Engineers at RMIT University have discovered a way to transform common, low-grade clay into a high-performance cement replacement, offering new opportunities in the push for sustainable construction materials.
According to data reported by RMIT, cement production, a major component of concrete, accounts for around 8 per cent of global carbon dioxide emissions.
Reducing the amount of cement used in construction has been a key focus in sustainability research. While high-grade kaolin clay is a proven cement substitute, its rising demand in industries such as ceramics, cosmetics, and paper has limited its availability for construction use.
The RMIT research team has now shown that illite clay, which is more abundant but traditionally considered unsuitable for concrete due to its weak bonding properties, can be blended with low-grade kaolinite clay.
When processed together through a technique known as co-calcination – heating both materials simultaneously at 600°C – the result is a stronger, more durable cement supplement.
Dr Chamila Gunasekara from RMIT’s School of Engineering, who led the project, said the process significantly improved the pozzolanic reactivity, or bonding strength, of illite clay.
“Based on this approach, we are able to replace 20% of cement usage using low-grade illite and kaolin combinations, while achieving even better performance of the yield product,” Gunasekara said.

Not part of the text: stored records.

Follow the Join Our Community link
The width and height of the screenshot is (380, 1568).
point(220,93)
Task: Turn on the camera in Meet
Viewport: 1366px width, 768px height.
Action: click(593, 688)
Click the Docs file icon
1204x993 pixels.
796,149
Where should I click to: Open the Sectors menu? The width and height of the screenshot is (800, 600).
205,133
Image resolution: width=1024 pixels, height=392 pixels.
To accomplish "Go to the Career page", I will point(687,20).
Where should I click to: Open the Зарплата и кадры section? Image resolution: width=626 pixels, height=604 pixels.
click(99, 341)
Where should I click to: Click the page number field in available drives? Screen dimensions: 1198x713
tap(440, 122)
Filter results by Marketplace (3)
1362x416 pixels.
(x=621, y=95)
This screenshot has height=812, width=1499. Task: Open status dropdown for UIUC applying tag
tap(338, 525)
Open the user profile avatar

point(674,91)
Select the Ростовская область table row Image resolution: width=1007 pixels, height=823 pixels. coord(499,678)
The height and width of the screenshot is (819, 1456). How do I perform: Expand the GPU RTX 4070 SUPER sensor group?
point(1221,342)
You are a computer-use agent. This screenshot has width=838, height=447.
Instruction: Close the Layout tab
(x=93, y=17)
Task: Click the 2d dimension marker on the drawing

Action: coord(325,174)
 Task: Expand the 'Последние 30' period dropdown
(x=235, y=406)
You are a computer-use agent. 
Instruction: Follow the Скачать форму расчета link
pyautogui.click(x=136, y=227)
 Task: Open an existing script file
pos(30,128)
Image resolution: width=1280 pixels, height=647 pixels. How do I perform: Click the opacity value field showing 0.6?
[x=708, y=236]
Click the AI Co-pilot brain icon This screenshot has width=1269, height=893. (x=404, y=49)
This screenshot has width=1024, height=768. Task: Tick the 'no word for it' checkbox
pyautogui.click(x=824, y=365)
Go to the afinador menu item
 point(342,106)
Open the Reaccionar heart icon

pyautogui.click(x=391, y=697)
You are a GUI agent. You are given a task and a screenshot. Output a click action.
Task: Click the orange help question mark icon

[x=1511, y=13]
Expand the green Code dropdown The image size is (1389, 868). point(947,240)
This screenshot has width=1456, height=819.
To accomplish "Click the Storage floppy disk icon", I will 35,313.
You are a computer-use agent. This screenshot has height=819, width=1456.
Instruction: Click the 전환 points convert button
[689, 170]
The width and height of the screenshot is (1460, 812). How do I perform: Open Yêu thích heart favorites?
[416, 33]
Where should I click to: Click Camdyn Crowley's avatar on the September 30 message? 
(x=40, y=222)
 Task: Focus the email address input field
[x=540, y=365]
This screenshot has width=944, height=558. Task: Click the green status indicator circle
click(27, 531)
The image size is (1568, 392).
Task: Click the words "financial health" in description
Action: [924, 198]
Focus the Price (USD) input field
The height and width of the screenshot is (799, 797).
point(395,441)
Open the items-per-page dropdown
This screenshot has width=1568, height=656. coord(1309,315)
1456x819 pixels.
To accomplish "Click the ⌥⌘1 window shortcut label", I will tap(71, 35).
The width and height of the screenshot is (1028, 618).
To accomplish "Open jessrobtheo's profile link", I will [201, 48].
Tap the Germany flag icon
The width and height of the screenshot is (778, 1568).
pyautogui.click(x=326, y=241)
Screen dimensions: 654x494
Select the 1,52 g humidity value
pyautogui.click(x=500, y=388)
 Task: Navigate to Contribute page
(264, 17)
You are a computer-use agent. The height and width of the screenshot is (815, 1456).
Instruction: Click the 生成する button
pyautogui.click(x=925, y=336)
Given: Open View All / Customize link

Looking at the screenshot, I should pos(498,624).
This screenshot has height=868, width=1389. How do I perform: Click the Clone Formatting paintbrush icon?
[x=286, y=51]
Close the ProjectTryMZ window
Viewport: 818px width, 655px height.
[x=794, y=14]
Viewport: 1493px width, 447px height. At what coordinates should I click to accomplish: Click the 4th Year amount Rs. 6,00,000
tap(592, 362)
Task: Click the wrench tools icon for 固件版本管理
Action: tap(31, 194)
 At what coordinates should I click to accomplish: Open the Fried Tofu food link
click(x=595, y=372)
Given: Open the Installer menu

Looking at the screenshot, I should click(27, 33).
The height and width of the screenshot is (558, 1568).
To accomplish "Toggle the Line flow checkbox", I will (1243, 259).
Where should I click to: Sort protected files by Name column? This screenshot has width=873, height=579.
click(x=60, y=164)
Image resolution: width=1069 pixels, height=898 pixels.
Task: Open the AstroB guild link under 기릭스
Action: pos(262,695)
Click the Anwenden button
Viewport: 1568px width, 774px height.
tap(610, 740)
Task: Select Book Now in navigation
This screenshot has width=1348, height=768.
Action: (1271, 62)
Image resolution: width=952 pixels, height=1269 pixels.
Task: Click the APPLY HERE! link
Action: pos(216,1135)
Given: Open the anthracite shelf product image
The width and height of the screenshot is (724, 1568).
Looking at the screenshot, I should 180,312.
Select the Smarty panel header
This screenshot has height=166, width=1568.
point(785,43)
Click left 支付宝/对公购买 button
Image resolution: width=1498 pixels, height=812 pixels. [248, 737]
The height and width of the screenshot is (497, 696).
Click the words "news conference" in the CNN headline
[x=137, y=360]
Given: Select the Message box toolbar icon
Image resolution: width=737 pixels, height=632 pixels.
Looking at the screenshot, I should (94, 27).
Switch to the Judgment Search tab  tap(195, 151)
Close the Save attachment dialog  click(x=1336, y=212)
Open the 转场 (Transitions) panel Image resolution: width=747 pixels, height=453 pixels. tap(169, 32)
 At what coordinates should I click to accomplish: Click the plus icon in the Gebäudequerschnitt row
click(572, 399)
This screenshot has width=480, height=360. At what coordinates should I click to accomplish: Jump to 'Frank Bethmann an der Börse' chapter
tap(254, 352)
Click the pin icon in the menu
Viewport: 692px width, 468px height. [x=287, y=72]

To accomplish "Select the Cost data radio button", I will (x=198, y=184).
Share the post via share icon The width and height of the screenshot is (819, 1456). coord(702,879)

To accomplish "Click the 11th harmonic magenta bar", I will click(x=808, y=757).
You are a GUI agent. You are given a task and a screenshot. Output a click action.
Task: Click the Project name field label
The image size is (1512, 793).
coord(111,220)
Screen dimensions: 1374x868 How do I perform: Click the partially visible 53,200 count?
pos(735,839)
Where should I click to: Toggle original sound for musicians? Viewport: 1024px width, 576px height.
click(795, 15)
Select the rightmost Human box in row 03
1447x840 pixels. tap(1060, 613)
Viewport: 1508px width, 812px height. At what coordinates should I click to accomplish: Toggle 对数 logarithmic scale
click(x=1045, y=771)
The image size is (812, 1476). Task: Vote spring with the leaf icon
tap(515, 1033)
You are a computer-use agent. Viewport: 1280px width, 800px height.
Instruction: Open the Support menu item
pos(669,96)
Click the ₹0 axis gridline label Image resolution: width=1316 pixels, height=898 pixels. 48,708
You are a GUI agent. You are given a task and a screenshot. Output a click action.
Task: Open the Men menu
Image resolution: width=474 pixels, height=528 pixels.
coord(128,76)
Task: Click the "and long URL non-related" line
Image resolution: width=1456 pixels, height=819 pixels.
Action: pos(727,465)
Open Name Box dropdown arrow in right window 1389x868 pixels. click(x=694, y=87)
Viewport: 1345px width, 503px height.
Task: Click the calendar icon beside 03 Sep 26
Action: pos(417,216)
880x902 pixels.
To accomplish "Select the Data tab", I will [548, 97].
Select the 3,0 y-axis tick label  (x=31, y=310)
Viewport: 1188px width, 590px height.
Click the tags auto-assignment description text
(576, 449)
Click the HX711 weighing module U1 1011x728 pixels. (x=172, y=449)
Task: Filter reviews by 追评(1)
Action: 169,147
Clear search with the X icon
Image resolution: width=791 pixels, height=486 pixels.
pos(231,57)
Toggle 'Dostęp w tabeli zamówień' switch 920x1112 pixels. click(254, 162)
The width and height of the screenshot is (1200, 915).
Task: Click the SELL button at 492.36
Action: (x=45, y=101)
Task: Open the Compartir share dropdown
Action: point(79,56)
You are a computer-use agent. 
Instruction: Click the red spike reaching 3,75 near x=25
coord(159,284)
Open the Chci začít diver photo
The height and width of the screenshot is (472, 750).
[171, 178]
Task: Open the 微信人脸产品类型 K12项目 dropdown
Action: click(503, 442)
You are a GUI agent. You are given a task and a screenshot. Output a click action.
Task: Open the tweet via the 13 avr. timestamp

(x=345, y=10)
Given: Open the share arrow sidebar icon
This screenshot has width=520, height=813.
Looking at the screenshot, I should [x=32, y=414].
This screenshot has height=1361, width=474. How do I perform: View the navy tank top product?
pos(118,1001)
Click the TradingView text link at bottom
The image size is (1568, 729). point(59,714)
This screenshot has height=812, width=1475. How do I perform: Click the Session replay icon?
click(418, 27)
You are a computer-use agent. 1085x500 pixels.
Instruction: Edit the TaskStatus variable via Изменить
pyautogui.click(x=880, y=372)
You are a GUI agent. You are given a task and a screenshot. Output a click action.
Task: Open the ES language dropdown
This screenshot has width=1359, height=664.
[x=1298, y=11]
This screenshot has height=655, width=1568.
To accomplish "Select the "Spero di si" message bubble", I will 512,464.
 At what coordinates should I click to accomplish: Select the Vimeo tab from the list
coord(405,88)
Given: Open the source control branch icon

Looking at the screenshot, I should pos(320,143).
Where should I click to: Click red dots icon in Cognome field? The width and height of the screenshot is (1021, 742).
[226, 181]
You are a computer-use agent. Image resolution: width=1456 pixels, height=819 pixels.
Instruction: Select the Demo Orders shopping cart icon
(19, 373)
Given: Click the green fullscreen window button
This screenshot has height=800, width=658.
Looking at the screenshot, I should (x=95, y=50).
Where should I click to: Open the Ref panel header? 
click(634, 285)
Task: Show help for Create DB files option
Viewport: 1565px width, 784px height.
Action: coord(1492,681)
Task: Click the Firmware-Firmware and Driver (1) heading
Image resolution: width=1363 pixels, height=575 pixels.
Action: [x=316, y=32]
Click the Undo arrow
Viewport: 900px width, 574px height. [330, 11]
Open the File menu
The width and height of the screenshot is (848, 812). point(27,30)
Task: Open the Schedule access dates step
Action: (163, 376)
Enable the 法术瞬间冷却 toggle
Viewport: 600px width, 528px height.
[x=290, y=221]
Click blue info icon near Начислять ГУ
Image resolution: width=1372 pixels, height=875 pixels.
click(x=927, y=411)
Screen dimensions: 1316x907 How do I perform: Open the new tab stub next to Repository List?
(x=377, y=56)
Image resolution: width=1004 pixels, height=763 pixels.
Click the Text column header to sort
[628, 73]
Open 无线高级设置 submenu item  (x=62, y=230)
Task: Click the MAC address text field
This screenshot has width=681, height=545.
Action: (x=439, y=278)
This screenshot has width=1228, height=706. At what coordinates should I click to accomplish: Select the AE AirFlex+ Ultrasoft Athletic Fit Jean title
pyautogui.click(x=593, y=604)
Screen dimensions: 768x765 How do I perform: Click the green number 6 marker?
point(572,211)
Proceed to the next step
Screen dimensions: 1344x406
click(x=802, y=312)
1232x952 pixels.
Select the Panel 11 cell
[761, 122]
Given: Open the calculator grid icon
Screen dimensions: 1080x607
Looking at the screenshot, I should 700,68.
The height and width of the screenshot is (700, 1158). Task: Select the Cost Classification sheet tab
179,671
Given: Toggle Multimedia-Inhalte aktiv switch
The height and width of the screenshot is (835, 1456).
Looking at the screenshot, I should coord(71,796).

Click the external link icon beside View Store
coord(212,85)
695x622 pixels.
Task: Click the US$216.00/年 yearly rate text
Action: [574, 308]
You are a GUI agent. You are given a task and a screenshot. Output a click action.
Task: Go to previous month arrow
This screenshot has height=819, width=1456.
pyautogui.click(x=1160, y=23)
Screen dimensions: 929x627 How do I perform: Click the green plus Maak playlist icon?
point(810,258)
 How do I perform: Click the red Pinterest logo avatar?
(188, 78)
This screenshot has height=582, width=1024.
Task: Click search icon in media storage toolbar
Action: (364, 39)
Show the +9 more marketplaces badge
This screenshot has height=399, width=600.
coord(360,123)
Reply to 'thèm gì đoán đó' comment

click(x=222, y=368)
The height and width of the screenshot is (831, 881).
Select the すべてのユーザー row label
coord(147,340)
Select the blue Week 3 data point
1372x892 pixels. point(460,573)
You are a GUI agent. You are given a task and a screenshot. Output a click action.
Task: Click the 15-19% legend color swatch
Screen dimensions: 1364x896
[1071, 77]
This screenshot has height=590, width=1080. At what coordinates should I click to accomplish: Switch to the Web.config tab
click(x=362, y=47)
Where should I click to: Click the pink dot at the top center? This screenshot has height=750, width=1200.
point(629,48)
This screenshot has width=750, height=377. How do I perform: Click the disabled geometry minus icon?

According to the study, published in Construction and Building Materials, the new blended material showed an 18% increase in disordered internal structure, which improves strength and durability.
The treated clay mix also retained more chemically stable water, supporting stronger long-term performance.
“Porosity is reduced significantly by 41%, with its compressive strength increased by 15%, where changes in the way iron compounds formed help create a tighter and more compact internal structure,” Gunasekara added.
These results suggest that co-calcined illite-kaolin blends could not only match but in some cases outperform traditional kaolin-based concrete alternatives.
With the global kaolin market expected to reach US$6 billion by 2032, researchers believe the development of an illite clay market could help meet future demand.
Study lead author Dr Roshan Jayathilakage said the co-processing technique also offered industrial advantages, including reduced energy use.
“Since raw materials are processed together, it streamlines industrial operations and lowers fuel use compared to multiple calcination steps,” Jayathilakage said. “This makes the method not only technically sound but also economically and environmentally scalable.”
The research was underpinned by a new computational tool developed by the team in collaboration with Hokkaido University in Japan.
This tool models the performance of various activated clays in concrete, helping engineers predict mechanical strength, durability, and energy efficiency before moving to physical testing.
Dr Yuguo Yu, also from RMIT’s School of Engineering, said the virtual tool reduces the need for extensive lab work and enables more locally tailored solutions.
“By predicting how different clay compositions affect concrete behaviour, engineers are able to better design energy-efficient mixtures tailored for local clay types and specific environmental conditions,” Yu said.
“This virtual tool could enable the construction industry to accelerate the adoption of eco-friendly materials, paving the way of greener transformation for a more sustainable future.”
The research forms part of a broader initiative under the Australian Research Council’s Industrial Transformation Research Hub for Transformation of Reclaimed Waste Resources to Engineered Materials and Solutions for a Circular Economy (TREMS), led by RMIT’s Professor Sujeeva Setunge.
The TREMS program brings together nine Australian universities and 36 national and international partners to drive innovation in reusing waste materials in construction and manufacturing.
The study, A combination technique to improve natural low-grade illite as supplementary cementitious material for concrete, is published in Construction and Building Materials (DOI: 10.1016/j.conbuildmat.2025.141334).